All that is wanted is a word-for-word copy of the data from its first line to the line containing "n° 151 – Vivre, c’est renoncer ? (541, 1456)", both included.

| RECORDS PROVIDED |
-------
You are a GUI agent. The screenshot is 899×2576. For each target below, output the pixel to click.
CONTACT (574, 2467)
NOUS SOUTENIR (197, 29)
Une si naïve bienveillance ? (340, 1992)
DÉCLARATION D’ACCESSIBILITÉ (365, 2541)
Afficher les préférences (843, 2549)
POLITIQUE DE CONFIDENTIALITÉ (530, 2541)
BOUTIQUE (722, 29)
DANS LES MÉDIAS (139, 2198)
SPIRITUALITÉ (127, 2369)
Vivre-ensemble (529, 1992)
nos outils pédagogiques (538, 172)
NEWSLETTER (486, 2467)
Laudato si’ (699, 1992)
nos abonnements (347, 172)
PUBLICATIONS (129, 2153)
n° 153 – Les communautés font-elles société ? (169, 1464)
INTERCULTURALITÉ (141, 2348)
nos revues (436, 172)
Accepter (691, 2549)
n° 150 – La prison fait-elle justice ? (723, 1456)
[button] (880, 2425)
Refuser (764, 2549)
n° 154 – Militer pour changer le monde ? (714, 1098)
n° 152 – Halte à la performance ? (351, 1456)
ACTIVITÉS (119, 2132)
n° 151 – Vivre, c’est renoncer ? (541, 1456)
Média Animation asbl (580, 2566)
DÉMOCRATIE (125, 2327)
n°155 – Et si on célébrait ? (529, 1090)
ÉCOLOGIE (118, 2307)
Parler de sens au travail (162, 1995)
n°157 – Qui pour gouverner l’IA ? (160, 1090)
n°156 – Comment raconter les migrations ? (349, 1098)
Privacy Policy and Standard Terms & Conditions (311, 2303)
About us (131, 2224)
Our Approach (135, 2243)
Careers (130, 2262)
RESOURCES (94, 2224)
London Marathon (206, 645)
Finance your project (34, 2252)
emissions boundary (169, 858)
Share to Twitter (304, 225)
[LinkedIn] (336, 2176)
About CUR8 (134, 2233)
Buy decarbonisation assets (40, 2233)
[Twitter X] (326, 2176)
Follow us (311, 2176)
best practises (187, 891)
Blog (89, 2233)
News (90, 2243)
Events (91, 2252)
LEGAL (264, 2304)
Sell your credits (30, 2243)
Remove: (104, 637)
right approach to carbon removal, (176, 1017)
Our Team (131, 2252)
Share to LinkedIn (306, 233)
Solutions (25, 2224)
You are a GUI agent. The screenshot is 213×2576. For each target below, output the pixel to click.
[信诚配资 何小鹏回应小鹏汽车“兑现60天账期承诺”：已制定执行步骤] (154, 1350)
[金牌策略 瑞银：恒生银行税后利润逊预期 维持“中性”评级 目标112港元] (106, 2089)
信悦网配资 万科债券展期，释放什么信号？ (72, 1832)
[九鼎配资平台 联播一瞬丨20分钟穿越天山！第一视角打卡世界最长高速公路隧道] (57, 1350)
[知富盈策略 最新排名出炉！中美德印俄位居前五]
-------
| SOLVED EXERCISE |
You are a GUI agent. The screenshot is 899×2576. For each target below, output the pixel to click.
CONTACT (574, 2467)
NOUS SOUTENIR (197, 29)
Une si naïve bienveillance ? (340, 1992)
DÉCLARATION D’ACCESSIBILITÉ (365, 2541)
Afficher les préférences (843, 2549)
POLITIQUE DE CONFIDENTIALITÉ (530, 2541)
BOUTIQUE (722, 29)
DANS LES MÉDIAS (139, 2198)
SPIRITUALITÉ (127, 2369)
Vivre-ensemble (529, 1992)
nos outils pédagogiques (538, 172)
NEWSLETTER (486, 2467)
Laudato si’ (699, 1992)
nos abonnements (347, 172)
PUBLICATIONS (129, 2153)
n° 153 – Les communautés font-elles société ? (169, 1464)
INTERCULTURALITÉ (141, 2348)
nos revues (436, 172)
Accepter (691, 2549)
n° 150 – La prison fait-elle justice ? (723, 1456)
[button] (880, 2425)
Refuser (764, 2549)
n° 154 – Militer pour changer le monde ? (714, 1098)
n° 152 – Halte à la performance ? (351, 1456)
ACTIVITÉS (119, 2132)
n° 151 – Vivre, c’est renoncer ? (541, 1456)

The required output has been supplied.